A estruturação do volume A Formação das Tradições debruça-se em diversas temáticas, com diferentes e plurais enfoques. Há desde a abordagem pouco tratada pela historiografia, da conformação da experiência mutualista e seus influxos na constituição da classe trabalhadora no Brasil, constante no artigo de Cláudia Maria Ribeiro Viscardi e Ronaldo Pereira de Jesus sob o título "A experiência mutualista e a formação da classe trabalhadora no Brasil", passando pela influência decisiva do anarquismo na estruturação do sindicalismo e sua continuidade/ruptura com a gênese do Partido Comunista Brasileiro, até a cisão neste operada, que resultou na produção do trotskismo e de outras vertentes do pensamento e da prática socialista em nosso país, tematizada pelos artigos de Edilene Toledo, Alexandre Samis e Yara Aun Khoury.

Mencione-se, ainda, o tratamento dado a questões geralmente marginalizadas pela macroteoria socialista, como a contribuição de diversas lideranças intelectuais, políticas, sociais e culturais para o desenvolvimento de um pensamento crítico sobre a natureza da sociedade brasileira, como se depreende da leitura dos variados artigos. De Leandro Konder sobre o Barão de Itararé e seu humor iconoclasta, nem sempre bem-aceito por uma certa esquerda sisuda, hierática, prenhe de certezas e pouco afeita ao chiste e à informalidade. De Joseli Maria Nunes Mendonça sobre Evaristo de Moraes e sua luta pela afirmação dos direitos trabalhistas, em uma sociedade envilecida pelas sobrevivências de uma mentalidade escravista. De Roberto Mansilla Amaral sobre Astrojildo Pereira e Octávio Brandão e os percalços e impasses postos para afirmação de uma reflexão socialista autônoma premida pela ação retorciva do positivismo tenentista conjuminado com as retortas teóricas stalinistas no interior do PCB. De Margareth Rago sobre Maria Lacerda de Moura e sua ação libertária em favor da emancipação da mulher, quando ainda prevalecia a sanha embrutecida de um machismo que compreendia a mulher como objeto senhorial regulado pelo pater família romano. De Maria Lygia Quartim de Moraes sobre Pagu e sua indômita coragem, abrindo vários fronts de luta, alguns contra preconceitos e intolerâncias aninhados no seio de segmentos da esquerda brasileira. De Francisco Alembert sobre Mário Pedrosa e sua inteligência criativa, avessa a respostas fáceis, e seus apetites intelectuais variados, nas artes, na literatura, na pintura, sempre na busca da afirmação de uma via estética e política dos valores do socialismo. De Mônica Pimenta Velloso sobre Mário Lago e sua cordialidade revolucionária, que reunia em melodia e verso as cadências rítmicas de um compasso esquerdista autenticamente nacional...
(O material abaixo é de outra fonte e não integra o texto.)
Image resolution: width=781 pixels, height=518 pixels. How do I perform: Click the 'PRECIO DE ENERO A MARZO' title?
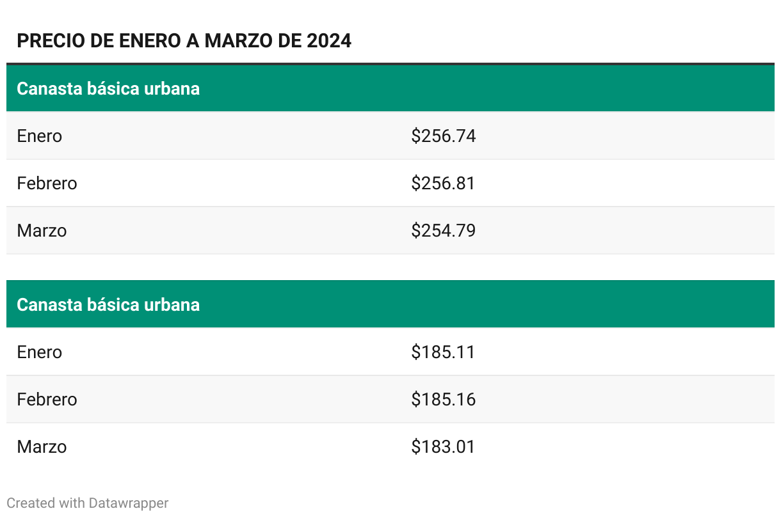coord(184,41)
Por fim, a elaboração teórica presente em A Formação das Tradições (1889-1945), que tem a felicidade de reunir diferentes sotaques regionais e variados referenciais teóricos, sem pretender afirmar ortodoxias doutrinárias ou verdades axiomáticas, constitui-se em livro obrigatório para todos os militantes socialistas brasileiros que teimam em acreditar que podemos ultrapassar os rincões do capitalismo e de sua barbárie política, econômica e cultural. Construção do futuro socialista que não pode prescindir da reapropriação de nosso passado, de nossas referências e de nossas tradições de esquerda.

Newton de Menezes Albuquerque é membro do Conselho Curador da Fundação Perseu Abramo.